ACTION ITEM:
Wherever the string "folder" shows up in the records below, return that line.

•••

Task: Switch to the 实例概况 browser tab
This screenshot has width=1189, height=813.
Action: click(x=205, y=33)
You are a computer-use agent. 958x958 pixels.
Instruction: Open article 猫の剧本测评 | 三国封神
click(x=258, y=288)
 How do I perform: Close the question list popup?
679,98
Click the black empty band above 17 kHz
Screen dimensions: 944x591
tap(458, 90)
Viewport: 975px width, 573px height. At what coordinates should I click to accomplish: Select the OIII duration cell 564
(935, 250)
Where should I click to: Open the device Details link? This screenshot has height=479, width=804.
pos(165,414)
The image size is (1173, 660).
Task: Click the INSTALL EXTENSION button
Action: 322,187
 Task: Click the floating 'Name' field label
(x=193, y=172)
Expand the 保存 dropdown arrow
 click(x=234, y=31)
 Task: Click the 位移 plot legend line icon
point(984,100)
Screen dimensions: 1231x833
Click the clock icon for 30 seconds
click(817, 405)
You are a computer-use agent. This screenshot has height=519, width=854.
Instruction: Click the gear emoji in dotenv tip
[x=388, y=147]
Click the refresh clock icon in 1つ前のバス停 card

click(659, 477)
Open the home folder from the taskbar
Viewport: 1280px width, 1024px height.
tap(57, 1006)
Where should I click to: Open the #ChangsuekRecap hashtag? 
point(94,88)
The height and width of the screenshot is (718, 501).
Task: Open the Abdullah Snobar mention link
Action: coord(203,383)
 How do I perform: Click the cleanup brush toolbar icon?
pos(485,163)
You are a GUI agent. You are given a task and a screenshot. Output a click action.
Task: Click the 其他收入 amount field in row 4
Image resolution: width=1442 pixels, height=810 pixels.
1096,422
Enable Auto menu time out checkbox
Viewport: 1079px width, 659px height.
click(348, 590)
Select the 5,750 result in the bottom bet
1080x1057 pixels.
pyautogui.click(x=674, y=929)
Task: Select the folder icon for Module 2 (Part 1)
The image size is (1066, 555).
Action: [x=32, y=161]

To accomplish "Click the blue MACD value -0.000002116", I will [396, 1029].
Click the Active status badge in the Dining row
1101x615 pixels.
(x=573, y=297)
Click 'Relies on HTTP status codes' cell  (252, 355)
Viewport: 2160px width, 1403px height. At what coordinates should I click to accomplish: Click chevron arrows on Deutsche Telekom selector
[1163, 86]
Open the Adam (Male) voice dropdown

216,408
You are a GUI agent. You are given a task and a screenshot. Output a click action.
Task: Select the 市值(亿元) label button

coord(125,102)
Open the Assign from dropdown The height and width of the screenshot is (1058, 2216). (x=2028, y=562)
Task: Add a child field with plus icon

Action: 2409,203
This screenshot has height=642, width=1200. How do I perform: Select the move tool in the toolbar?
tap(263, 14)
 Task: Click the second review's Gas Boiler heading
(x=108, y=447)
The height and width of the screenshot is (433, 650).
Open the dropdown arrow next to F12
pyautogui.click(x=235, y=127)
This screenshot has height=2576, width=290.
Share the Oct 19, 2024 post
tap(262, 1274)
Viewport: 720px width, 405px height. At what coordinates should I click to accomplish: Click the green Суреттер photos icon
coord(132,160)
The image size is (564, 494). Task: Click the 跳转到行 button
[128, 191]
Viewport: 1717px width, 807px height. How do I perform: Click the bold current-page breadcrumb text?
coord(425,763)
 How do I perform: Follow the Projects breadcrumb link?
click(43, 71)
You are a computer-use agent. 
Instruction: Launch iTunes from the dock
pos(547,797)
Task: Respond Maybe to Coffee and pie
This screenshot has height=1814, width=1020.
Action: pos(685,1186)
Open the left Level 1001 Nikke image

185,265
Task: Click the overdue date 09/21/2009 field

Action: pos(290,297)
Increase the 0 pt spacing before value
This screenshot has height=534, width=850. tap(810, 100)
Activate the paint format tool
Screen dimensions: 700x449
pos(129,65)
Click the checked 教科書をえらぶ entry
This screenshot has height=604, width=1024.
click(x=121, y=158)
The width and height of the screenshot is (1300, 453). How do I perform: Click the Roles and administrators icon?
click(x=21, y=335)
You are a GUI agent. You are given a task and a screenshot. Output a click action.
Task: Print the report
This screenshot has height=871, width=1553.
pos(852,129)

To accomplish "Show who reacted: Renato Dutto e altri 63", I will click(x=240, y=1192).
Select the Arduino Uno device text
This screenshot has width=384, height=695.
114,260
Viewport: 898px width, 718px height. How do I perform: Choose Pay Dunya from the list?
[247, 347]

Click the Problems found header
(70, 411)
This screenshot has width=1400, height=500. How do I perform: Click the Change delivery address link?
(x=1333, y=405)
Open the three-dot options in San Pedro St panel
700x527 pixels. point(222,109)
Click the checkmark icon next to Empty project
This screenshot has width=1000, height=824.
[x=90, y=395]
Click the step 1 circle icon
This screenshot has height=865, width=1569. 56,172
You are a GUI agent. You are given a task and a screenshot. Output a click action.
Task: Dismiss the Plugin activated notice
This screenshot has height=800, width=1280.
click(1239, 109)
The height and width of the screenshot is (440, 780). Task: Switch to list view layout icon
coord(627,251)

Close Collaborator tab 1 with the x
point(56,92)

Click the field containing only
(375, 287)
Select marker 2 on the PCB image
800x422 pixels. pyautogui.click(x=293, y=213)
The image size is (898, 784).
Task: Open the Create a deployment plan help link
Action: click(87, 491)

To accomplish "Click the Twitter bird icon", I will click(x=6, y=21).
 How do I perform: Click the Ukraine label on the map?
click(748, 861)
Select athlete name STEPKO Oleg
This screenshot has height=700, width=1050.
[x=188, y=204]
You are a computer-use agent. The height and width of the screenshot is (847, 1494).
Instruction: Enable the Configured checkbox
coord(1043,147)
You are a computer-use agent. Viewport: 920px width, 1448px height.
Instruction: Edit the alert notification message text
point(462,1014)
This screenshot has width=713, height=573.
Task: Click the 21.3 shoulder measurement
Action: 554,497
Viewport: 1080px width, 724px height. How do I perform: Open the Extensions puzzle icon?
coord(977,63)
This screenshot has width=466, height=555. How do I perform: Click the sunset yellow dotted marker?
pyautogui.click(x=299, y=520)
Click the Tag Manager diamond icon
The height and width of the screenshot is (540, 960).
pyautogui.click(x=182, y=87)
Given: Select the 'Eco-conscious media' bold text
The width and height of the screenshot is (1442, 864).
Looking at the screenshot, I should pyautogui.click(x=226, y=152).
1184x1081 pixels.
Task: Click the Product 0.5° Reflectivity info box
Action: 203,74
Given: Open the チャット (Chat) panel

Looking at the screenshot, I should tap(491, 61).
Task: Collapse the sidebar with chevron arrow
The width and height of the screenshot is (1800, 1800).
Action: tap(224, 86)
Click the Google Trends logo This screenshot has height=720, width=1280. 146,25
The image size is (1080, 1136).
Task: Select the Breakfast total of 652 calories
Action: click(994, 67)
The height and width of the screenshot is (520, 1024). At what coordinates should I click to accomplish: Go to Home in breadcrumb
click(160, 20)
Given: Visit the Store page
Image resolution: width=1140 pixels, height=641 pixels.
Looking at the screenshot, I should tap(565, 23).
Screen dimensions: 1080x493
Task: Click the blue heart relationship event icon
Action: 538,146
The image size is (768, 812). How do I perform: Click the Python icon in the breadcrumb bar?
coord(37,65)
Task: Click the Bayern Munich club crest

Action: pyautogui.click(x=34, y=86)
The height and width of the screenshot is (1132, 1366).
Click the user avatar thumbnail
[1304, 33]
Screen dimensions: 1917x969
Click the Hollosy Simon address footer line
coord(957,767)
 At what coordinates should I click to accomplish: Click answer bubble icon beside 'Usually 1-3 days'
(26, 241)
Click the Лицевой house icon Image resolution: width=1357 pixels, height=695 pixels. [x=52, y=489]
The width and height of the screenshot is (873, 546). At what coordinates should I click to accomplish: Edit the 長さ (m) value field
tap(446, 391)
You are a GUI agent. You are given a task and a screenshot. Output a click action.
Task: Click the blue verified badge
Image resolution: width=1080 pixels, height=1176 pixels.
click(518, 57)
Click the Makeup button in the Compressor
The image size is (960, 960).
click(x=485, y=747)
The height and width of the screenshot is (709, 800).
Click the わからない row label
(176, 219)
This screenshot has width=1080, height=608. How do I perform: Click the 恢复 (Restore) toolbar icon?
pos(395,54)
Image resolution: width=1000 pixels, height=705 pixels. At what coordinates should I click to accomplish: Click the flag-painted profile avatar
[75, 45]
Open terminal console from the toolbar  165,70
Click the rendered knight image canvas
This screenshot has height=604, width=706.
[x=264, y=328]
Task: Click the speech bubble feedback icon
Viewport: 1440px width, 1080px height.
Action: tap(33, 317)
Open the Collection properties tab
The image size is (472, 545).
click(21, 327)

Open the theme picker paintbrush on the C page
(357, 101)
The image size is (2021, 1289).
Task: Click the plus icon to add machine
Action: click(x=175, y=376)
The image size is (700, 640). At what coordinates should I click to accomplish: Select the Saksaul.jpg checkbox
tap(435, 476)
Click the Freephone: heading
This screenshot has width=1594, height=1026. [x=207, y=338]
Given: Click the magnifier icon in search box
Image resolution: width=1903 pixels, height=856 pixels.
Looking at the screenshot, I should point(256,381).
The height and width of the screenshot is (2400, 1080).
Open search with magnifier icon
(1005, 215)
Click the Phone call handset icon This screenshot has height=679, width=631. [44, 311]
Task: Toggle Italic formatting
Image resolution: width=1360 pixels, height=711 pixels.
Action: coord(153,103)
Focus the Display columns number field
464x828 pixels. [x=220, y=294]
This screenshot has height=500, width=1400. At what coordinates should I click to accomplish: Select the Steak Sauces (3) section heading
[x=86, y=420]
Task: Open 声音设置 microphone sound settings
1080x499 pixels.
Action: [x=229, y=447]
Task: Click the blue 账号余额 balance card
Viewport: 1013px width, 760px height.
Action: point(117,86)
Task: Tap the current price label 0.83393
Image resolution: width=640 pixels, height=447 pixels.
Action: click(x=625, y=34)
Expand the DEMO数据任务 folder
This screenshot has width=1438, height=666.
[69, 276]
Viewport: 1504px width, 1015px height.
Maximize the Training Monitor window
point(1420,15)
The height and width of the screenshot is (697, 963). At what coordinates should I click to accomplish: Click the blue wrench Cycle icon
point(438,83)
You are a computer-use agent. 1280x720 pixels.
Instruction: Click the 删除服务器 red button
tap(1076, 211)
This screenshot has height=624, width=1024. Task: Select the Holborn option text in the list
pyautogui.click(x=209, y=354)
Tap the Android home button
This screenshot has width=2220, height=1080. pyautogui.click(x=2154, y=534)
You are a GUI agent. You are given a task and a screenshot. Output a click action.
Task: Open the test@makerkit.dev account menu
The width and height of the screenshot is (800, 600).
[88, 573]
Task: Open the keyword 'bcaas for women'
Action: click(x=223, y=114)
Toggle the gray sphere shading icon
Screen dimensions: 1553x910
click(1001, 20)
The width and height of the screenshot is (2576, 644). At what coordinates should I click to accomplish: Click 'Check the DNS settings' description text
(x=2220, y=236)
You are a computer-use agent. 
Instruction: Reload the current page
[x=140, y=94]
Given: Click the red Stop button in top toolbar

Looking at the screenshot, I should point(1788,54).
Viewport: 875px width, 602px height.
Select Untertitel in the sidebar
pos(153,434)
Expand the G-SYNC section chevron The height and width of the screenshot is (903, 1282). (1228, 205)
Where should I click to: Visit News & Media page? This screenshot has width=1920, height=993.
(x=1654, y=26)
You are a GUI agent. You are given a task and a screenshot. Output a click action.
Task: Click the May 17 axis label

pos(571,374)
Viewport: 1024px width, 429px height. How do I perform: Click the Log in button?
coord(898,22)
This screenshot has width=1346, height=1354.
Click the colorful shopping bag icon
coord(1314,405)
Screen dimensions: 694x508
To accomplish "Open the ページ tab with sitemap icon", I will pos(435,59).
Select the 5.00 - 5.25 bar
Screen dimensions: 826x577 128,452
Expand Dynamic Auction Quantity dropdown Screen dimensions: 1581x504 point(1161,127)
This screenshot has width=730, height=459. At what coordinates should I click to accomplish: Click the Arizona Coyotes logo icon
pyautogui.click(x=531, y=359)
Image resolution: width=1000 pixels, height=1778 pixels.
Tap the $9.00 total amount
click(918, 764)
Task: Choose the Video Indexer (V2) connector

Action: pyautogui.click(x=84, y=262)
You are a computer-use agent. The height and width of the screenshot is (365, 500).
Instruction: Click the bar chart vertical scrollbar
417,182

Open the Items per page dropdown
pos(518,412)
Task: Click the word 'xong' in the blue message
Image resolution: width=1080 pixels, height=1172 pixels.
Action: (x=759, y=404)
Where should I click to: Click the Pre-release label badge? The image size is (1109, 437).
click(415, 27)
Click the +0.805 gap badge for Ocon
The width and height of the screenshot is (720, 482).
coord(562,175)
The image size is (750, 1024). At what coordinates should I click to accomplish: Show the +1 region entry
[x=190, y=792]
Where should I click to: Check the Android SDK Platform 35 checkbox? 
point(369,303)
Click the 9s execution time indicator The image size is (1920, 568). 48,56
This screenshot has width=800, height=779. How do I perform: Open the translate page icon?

•••

ANSWER BELOW:
Open the home folder from the taskbar
Task: Select the folder icon for Module 2 (Part 1)
Expand the DEMO数据任务 folder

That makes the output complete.